-- start of Input data --

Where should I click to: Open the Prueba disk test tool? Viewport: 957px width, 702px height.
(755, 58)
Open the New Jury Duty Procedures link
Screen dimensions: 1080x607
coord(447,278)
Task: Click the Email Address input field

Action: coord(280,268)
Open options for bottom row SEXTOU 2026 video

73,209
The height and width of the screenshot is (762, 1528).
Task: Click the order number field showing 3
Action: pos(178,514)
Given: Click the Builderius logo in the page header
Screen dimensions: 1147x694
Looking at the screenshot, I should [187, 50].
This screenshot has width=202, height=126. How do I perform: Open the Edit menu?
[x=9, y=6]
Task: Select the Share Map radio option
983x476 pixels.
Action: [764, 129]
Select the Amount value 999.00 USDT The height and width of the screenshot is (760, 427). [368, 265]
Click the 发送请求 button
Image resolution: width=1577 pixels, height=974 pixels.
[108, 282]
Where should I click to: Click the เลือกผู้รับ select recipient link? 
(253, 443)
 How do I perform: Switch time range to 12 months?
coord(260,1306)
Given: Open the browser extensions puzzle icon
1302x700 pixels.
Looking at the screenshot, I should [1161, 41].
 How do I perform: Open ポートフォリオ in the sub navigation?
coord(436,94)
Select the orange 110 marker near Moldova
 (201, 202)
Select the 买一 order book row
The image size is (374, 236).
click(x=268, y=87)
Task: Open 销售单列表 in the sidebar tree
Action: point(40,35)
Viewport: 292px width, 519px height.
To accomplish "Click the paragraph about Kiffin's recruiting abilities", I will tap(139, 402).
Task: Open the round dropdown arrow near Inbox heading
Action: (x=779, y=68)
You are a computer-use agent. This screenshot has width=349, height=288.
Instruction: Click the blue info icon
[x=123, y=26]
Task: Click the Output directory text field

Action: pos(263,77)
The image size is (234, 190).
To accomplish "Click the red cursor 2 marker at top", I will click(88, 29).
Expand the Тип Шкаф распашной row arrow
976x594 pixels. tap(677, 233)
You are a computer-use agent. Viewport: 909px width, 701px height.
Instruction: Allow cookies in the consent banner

-- end of Input data --

The request
Put each line of the rows above into a JSON list of strings, one string per line, and leave out the blank lines.

Complete response
[
  "Where should I click to: Open the Prueba disk test tool? Viewport: 957px width, 702px height.",
  "(755, 58)",
  "Open the New Jury Duty Procedures link",
  "Screen dimensions: 1080x607",
  "coord(447,278)",
  "Task: Click the Email Address input field",
  "Action: coord(280,268)",
  "Open options for bottom row SEXTOU 2026 video",
  "73,209",
  "The height and width of the screenshot is (762, 1528).",
  "Task: Click the order number field showing 3",
  "Action: pos(178,514)",
  "Given: Click the Builderius logo in the page header",
  "Screen dimensions: 1147x694",
  "Looking at the screenshot, I should [187, 50].",
  "This screenshot has width=202, height=126. How do I perform: Open the Edit menu?",
  "[x=9, y=6]",
  "Task: Select the Share Map radio option",
  "983x476 pixels.",
  "Action: [764, 129]",
  "Select the Amount value 999.00 USDT The height and width of the screenshot is (760, 427). [368, 265]",
  "Click the 发送请求 button",
  "Image resolution: width=1577 pixels, height=974 pixels.",
  "[108, 282]",
  "Where should I click to: Click the เลือกผู้รับ select recipient link? ",
  "(253, 443)",
  " How do I perform: Switch time range to 12 months?",
  "coord(260,1306)",
  "Given: Open the browser extensions puzzle icon",
  "1302x700 pixels.",
  "Looking at the screenshot, I should [1161, 41].",
  " How do I perform: Open ポートフォリオ in the sub navigation?",
  "coord(436,94)",
  "Select the orange 110 marker near Moldova",
  " (201, 202)",
  "Select the 买一 order book row",
  "The image size is (374, 236).",
  "click(x=268, y=87)",
  "Task: Open 销售单列表 in the sidebar tree",
  "Action: point(40,35)",
  "Viewport: 292px width, 519px height.",
  "To accomplish \"Click the paragraph about Kiffin's recruiting abilities\", I will tap(139, 402).",
  "Task: Open the round dropdown arrow near Inbox heading",
  "Action: (x=779, y=68)",
  "You are a computer-use agent. This screenshot has width=349, height=288.",
  "Instruction: Click the blue info icon",
  "[x=123, y=26]",
  "Task: Click the Output directory text field",
  "Action: pos(263,77)",
  "The image size is (234, 190).",
  "To accomplish \"Click the red cursor 2 marker at top\", I will click(88, 29).",
  "Expand the Тип Шкаф распашной row arrow",
  "976x594 pixels. tap(677, 233)",
  "You are a computer-use agent. Viewport: 909px width, 701px height.",
  "Instruction: Allow cookies in the consent banner"
]